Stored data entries
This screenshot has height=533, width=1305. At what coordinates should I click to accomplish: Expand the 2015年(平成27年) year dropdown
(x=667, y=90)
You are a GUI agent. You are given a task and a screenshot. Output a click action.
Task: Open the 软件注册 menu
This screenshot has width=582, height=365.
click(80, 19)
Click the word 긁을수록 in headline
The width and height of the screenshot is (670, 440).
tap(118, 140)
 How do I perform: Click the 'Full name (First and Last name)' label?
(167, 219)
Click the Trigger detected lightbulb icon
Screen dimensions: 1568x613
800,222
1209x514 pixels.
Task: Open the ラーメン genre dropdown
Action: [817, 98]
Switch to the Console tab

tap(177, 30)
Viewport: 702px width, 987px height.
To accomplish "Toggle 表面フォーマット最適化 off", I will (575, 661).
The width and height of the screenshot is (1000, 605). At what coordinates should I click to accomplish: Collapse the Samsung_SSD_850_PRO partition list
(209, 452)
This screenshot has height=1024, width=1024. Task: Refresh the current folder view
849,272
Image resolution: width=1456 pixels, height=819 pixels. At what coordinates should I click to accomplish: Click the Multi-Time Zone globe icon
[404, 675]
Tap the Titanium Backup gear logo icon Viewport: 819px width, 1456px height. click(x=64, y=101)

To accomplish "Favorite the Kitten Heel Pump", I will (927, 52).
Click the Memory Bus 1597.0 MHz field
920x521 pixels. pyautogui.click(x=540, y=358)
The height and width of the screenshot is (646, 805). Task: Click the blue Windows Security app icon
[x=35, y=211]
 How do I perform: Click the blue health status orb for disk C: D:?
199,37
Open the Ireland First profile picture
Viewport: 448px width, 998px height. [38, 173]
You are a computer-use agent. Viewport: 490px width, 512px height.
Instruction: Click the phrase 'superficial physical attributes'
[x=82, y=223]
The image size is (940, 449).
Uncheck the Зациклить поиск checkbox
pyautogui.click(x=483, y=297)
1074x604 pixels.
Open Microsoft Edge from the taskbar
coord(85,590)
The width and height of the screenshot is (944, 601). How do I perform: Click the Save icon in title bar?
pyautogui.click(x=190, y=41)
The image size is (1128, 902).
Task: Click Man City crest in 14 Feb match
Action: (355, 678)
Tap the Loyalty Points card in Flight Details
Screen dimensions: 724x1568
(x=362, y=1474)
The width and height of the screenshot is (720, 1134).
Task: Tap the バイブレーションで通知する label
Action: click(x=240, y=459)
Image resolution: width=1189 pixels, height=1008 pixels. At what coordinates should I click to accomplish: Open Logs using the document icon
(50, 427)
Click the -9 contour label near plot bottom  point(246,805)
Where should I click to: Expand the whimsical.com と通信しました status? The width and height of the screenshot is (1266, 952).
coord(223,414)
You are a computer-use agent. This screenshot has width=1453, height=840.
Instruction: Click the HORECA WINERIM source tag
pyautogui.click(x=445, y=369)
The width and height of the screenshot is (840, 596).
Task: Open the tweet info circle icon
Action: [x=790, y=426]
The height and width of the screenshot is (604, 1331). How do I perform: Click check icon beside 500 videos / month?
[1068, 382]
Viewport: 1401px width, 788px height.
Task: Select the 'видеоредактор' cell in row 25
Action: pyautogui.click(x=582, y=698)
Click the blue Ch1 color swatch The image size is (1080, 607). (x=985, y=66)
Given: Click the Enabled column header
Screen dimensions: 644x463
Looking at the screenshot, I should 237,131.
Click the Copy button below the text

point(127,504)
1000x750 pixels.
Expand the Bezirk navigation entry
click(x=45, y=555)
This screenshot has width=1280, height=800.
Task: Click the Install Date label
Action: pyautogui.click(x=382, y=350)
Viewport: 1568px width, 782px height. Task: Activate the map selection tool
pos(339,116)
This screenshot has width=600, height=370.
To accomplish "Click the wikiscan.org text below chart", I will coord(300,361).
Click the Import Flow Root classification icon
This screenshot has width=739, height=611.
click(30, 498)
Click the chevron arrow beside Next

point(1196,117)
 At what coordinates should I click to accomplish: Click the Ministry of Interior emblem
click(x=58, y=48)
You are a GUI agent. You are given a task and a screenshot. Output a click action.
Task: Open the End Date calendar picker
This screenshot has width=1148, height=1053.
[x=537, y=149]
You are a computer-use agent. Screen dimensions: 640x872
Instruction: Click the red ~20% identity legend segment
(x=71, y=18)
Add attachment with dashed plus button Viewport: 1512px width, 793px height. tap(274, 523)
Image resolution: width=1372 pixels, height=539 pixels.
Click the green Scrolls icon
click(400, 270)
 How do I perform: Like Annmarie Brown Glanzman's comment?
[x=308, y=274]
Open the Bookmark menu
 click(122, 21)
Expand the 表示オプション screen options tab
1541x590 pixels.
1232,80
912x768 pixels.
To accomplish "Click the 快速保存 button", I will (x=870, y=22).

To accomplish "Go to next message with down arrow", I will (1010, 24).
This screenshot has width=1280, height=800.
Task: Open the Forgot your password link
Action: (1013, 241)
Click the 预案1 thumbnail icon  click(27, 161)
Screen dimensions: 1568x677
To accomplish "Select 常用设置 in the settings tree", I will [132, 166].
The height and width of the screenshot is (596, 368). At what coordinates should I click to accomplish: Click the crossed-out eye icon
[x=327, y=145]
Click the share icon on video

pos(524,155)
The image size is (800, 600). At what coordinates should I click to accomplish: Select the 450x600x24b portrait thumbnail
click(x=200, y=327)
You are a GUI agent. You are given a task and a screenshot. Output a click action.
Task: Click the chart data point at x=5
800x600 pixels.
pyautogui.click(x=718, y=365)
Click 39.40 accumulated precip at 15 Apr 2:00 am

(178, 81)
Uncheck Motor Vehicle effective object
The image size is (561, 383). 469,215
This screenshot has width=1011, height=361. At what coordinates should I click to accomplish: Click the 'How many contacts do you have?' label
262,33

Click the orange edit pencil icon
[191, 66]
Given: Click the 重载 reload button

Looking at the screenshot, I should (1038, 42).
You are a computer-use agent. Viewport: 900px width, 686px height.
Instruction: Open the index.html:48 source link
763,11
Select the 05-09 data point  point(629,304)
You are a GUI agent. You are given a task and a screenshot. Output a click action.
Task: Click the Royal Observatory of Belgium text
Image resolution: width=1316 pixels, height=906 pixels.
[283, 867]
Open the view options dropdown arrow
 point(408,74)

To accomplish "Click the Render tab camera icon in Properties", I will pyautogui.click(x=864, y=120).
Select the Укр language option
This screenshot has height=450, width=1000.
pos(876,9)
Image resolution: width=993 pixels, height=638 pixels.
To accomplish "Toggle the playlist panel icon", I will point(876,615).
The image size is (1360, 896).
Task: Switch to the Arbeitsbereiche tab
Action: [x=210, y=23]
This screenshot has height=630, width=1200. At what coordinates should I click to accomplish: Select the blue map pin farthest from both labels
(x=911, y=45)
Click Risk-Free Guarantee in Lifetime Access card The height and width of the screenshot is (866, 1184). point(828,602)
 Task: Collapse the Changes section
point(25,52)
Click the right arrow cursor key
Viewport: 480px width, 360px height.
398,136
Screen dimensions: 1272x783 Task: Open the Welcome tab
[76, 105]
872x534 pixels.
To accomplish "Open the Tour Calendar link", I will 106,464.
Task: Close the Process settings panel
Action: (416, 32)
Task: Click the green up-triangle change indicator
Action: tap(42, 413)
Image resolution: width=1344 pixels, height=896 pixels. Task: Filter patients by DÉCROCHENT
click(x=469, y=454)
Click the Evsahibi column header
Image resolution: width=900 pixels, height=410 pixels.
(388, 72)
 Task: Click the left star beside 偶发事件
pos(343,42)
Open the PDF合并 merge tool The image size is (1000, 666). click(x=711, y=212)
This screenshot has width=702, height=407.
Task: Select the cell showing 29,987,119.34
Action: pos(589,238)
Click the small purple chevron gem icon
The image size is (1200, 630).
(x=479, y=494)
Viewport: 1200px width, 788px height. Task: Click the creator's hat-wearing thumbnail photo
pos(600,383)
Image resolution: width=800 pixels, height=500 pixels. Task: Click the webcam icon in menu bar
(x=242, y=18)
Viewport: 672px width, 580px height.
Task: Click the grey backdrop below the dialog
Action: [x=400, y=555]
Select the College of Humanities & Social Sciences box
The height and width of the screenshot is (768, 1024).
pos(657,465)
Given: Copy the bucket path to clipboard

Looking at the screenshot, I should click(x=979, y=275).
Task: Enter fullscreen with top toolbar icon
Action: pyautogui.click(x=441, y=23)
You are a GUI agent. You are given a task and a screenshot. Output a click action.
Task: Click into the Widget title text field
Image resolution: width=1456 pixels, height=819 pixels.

#### WORK REQUEST
Return the span of lines in the data above that opens at the line with "1000x750 pixels." and closes at the line with "This screenshot has width=600, height=370.", exactly, ends included, nothing else.

#### RESULT FOR THIS TASK
1000x750 pixels.
Expand the Bezirk navigation entry
click(x=45, y=555)
This screenshot has width=1280, height=800.
Task: Click the Install Date label
Action: pyautogui.click(x=382, y=350)
Viewport: 1568px width, 782px height. Task: Activate the map selection tool
pos(339,116)
This screenshot has width=600, height=370.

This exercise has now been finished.